### Extract provided
########

Saturday, August 23, 2014

The Geisha Tradition in Second Life


 

What a lovely place this world would be if only people would feel affection for everyone else, and all the ugliness of the human heart were to vanish - our envy of those better off than ourselves and our scorn for those worse off.

Sayo Masuda, Autobiography of a Geisha

 

 

          Recently, while off exploring other social media as part of my efforts to expand beyond Second Life (SL) with social media, I met an interesting woman on the Avatar Social Network (ASN).   

          In ASN she’s known as Gemini P.  In SL, she’s known as Kikuyumi (“Yumi” for short.) and she’s a maiko.  Or, for those not familiar with the world of Japanese geisha, a student geisha.

          After our initial introduction, I learned about Yumi’s SL profession and also that this was more than mere roleplaying.   Yumi is part of an active geisha community inworld.

          Naturally, not being one to miss an opportunity to bring a new story back to my readers, I asked if I might visit with and interview her for my blog.  Yumi happily agreed and I also offered to have me meet the Onee-san and Okaa-san of Hanafusa okiya, Geiko Kikuyu, who is Yumi’s teacher.

########

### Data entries
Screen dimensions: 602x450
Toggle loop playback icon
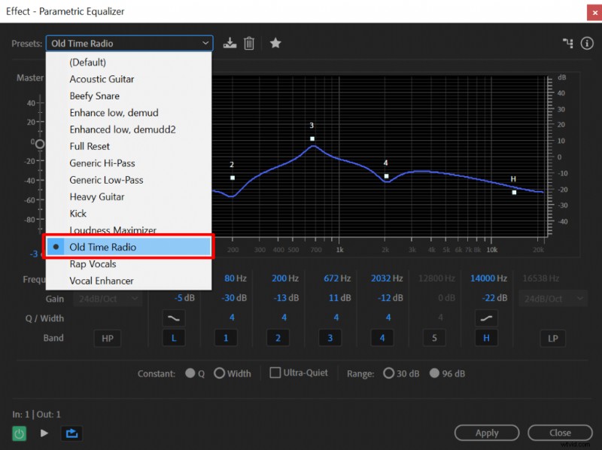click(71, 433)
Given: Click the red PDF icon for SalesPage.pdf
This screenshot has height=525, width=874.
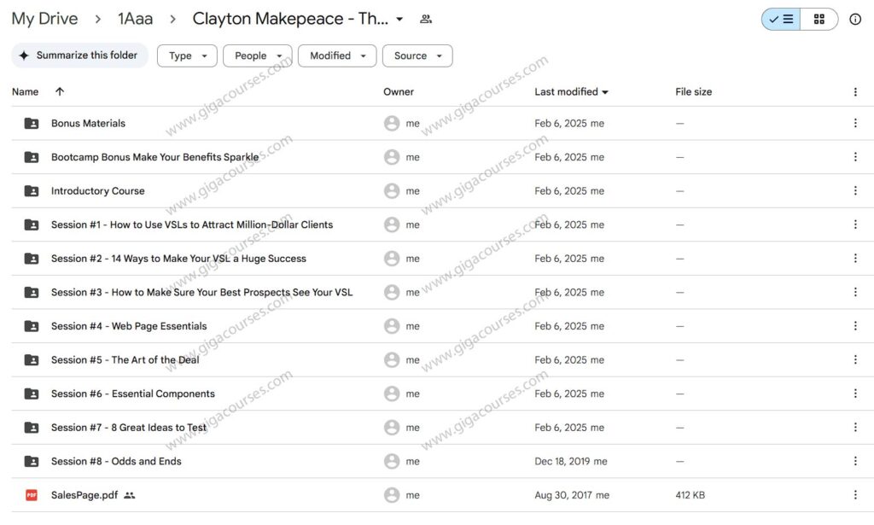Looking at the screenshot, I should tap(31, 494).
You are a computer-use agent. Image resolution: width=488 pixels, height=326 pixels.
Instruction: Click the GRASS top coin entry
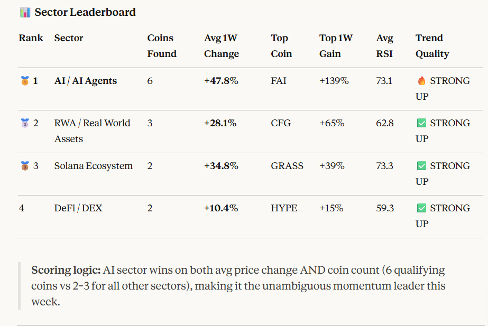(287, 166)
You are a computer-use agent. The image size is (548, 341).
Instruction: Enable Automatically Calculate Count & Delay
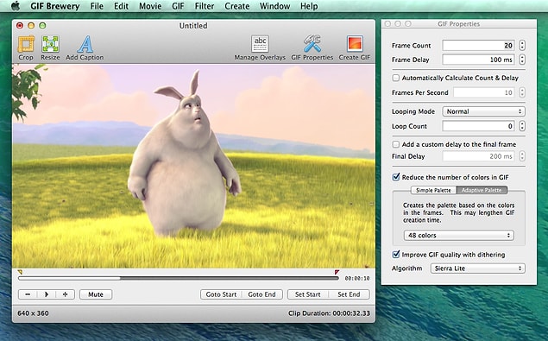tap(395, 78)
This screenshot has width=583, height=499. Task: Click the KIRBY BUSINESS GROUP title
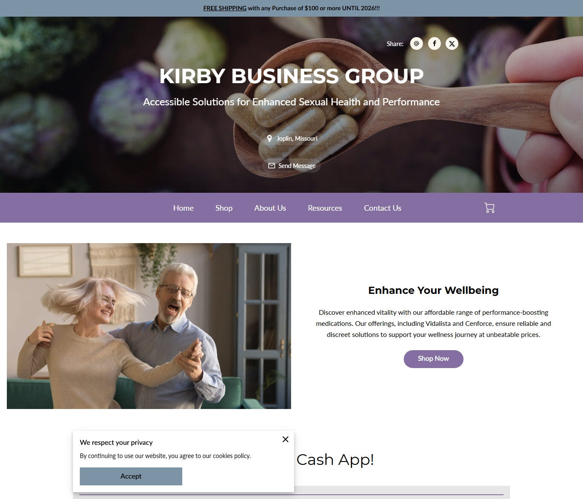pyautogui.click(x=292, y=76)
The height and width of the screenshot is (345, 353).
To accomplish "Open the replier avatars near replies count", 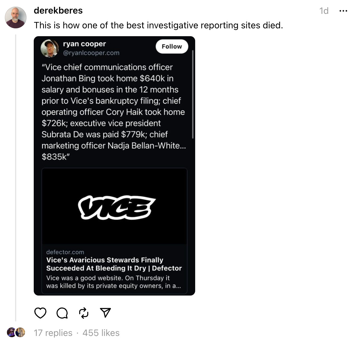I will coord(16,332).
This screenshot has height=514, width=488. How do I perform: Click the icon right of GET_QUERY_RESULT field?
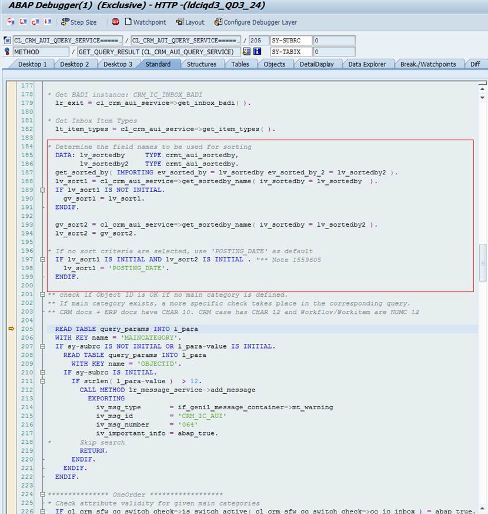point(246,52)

########

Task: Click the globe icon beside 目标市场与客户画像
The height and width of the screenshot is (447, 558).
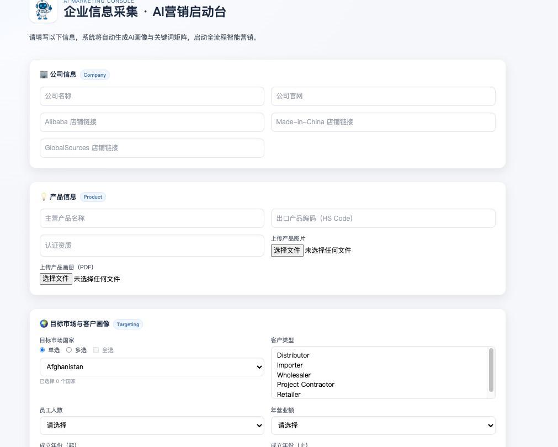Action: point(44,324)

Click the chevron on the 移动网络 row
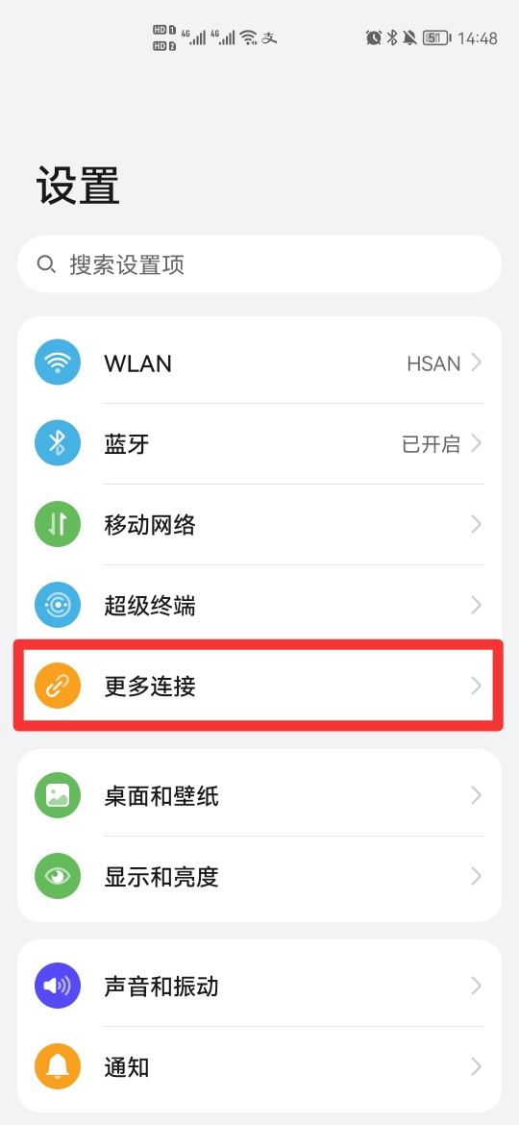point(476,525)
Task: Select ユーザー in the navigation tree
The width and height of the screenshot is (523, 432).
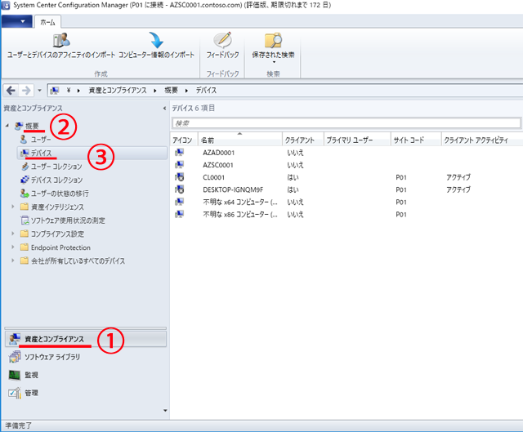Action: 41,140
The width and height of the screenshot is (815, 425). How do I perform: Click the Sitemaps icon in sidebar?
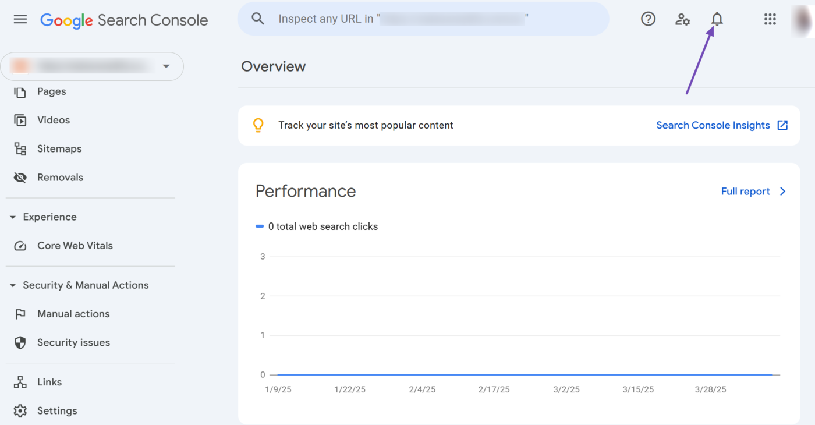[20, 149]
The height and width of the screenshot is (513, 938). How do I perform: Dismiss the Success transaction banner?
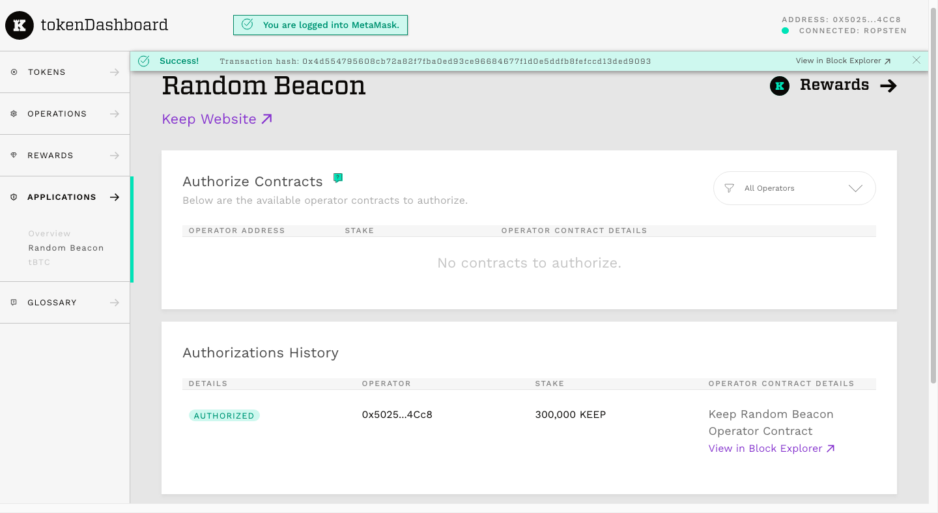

########

### What you will do
In the blog post on the geisha tradition in Second Life, why does the writer ask to visit with and interview Yumi? Answer in one to three sentences. These data entries come from a source unrelated to the text.

### Written reply
The writer asks to visit with and interview Yumi for the blog because the writer is not one to miss an opportunity to bring a new story back to readers.